Share

3. Ajakan Sensual

Amarise menyisir luas kamar yang sepuluh kali lipat lebih besar dibandingkan kamar kecilnya. Ia memang berada di stratas sosial menengah saja. Kebutuhan tercukupi selama bersama orangtua. Hanya saja, pendapatan terbesar dari perkebunan tidak menentukan selamanya akan stabil dengan hasil panen juga kebutuhan lain.

“Bagaimana aku menjalani hari di mansion megah ini?” Ia menggigit bibir bawah.

Amarise merasa sekujur tubuhnya menggigil, meskipun belum ada tanda pergantian musim. “Bahkan, aku sudah lancang tidak menghadiri makan malam untuk kali pertama,” lanjutnya merasa frustrasi.

Ia belum terbiasa dengan satu anggota keluarga baru yang tidak memiliki hubungan darah, tapi memperlakukan Amarise seperti ini. “Demi Tuhan. Dia pria dewasa yang sangat memesona. Hanya disentuh dan dipeluk, pikiran dan tubuhku mulai bergejolak,” keluh Amarise memukul pelan kepala berulang kali.

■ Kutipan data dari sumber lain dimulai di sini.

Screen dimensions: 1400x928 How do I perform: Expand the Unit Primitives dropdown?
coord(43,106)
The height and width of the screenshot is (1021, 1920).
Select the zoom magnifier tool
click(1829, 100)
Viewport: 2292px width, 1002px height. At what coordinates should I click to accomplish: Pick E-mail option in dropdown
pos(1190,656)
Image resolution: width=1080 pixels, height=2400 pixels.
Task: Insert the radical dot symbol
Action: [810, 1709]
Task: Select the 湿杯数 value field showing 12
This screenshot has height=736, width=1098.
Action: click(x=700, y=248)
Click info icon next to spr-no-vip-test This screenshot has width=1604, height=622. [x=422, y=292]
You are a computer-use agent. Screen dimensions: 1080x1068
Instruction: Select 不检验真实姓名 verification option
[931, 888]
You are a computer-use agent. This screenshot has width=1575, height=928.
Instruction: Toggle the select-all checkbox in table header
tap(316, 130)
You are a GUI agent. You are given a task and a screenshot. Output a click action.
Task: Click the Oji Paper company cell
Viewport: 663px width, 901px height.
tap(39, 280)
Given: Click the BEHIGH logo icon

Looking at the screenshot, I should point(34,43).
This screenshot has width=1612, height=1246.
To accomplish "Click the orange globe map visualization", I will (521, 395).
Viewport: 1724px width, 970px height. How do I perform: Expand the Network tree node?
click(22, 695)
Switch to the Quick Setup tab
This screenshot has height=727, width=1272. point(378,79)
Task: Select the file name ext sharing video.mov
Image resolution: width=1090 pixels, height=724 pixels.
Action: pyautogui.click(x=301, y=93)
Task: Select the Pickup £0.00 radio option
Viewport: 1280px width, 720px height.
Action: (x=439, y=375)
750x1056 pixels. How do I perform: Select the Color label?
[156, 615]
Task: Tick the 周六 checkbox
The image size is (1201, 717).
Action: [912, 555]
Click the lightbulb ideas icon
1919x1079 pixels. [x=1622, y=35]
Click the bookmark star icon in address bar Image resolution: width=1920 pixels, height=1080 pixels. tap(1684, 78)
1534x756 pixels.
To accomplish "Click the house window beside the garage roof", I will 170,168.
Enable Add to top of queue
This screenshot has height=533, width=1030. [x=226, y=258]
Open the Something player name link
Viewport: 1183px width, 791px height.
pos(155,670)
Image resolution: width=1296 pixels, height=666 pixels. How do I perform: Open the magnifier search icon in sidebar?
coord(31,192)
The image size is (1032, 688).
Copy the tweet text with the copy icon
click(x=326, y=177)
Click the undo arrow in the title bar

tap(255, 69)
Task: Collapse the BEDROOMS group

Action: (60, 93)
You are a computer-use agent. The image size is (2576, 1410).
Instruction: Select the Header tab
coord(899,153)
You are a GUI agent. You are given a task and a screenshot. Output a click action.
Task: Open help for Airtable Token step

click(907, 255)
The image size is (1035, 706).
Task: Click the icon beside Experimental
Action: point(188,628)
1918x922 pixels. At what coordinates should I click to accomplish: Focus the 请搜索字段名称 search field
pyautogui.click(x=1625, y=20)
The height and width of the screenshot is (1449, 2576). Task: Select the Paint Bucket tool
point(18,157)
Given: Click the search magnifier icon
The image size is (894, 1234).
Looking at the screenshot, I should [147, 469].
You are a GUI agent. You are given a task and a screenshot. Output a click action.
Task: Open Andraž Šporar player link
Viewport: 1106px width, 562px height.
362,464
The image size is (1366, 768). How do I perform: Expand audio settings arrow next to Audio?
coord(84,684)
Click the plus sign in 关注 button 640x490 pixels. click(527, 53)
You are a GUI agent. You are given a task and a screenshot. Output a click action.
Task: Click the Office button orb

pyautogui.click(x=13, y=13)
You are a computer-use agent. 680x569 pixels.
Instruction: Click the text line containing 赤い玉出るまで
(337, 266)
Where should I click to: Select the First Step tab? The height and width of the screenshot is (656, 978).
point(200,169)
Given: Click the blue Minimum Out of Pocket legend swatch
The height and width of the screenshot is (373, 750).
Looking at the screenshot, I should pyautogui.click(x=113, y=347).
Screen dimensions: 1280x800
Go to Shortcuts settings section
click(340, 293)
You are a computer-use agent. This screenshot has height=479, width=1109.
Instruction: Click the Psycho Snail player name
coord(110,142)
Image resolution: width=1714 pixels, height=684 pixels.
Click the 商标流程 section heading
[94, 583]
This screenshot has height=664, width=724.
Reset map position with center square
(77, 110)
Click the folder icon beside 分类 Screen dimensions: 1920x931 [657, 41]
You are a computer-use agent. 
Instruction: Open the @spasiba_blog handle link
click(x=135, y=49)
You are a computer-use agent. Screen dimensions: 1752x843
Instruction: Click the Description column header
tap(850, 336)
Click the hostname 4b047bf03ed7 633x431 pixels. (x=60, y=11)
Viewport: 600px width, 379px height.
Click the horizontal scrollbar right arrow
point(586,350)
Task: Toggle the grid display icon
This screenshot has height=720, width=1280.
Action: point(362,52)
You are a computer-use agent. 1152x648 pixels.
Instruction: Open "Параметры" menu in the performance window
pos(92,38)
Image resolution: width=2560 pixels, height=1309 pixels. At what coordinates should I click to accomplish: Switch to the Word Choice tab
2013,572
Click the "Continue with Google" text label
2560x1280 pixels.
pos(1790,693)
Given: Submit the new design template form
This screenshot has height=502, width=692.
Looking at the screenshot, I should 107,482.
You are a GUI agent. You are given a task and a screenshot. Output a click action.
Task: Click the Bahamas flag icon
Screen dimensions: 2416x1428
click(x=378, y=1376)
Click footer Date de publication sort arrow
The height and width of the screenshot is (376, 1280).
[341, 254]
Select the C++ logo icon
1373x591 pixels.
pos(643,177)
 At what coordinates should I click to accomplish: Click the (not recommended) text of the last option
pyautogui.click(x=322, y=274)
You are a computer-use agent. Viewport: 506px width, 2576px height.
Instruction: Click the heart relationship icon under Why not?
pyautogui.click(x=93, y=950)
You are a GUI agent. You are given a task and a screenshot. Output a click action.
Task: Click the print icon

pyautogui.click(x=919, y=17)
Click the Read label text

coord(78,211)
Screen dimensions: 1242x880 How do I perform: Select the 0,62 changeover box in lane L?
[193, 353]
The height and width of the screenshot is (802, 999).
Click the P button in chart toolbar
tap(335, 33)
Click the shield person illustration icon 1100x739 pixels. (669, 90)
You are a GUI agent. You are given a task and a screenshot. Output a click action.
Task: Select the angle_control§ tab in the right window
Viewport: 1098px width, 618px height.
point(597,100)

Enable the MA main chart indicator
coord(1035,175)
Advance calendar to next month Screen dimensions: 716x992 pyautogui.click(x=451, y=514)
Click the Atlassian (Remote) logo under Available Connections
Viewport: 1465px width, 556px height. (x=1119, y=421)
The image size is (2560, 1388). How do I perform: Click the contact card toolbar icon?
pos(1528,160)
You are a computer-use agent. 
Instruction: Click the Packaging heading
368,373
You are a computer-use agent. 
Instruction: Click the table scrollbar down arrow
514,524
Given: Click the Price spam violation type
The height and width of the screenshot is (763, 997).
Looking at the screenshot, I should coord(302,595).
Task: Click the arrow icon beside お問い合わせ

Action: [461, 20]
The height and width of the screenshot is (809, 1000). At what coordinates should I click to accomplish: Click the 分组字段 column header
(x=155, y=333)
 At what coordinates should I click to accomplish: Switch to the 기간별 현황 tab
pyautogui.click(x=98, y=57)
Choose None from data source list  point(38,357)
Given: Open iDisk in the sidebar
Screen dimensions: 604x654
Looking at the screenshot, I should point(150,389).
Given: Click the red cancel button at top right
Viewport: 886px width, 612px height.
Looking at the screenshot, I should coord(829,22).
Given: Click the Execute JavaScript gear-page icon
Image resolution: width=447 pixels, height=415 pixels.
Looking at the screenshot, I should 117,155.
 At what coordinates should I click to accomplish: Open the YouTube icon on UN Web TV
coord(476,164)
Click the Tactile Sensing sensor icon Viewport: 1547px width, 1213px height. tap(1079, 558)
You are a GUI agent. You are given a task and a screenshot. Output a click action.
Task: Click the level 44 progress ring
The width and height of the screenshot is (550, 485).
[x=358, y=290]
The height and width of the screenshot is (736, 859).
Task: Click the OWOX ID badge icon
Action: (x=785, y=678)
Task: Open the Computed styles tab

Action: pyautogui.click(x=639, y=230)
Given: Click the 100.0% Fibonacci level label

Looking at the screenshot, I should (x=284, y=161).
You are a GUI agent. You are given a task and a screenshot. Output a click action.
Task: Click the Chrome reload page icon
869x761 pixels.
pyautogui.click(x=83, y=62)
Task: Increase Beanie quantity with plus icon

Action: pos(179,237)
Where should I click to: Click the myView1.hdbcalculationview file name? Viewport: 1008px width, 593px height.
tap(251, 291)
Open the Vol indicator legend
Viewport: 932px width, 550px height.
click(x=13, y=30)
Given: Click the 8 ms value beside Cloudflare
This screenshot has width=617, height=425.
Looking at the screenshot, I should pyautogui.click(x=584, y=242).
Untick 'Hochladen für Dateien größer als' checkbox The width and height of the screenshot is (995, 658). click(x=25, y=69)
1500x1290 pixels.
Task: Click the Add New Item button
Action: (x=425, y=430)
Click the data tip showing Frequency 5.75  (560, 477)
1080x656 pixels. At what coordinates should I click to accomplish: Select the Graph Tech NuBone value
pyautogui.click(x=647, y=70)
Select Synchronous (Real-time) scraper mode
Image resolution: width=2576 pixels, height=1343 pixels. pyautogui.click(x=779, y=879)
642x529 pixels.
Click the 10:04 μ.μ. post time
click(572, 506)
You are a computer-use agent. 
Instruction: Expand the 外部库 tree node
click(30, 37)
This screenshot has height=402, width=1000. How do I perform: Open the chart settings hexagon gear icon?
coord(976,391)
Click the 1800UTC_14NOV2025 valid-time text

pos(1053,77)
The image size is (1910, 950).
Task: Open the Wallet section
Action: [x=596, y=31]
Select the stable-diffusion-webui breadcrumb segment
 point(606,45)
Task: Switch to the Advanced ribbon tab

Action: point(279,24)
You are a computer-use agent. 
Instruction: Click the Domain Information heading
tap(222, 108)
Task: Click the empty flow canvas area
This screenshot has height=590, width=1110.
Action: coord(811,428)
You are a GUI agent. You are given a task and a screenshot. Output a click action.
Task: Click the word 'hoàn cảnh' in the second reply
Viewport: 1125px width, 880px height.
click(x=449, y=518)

“Aku merasa sudah gila,” desis perempuan berkulit putih yang mengenakan setelan piama.

Suara erangan Amarise mengisi keheningan ruang kamar kedap suara tersebut. “Lebih baik aku meminta maaf atas ketidakpedulianku ini,” cetusnya beranjak cepat sebelum berubah pikiran.

Amarise harus mencari keberadaan Nic, lalu meminta maaf karena tidak bisa memenuhi panggilan makan malam bersama. Setidaknya, cukup sedari siang ia berasalan lelah dan tidak keluar kamar sama sekali.

Malam ini, Amarise harus meminta maaf.

“Tuan sedang berada di area kolam renang, Nona.”

Sebelah alis Amarise terangkat. Di balkon kamar saja, udara sudah cukup dingin menurutnya. “Sendirian?” tanya perempuan itu memastikan.

“Benar. Baru sekitar dua puluh menit lalu Tuan berada di sana,” jelas pelayan muda yang Amarise temui sembarang di ruang tengah.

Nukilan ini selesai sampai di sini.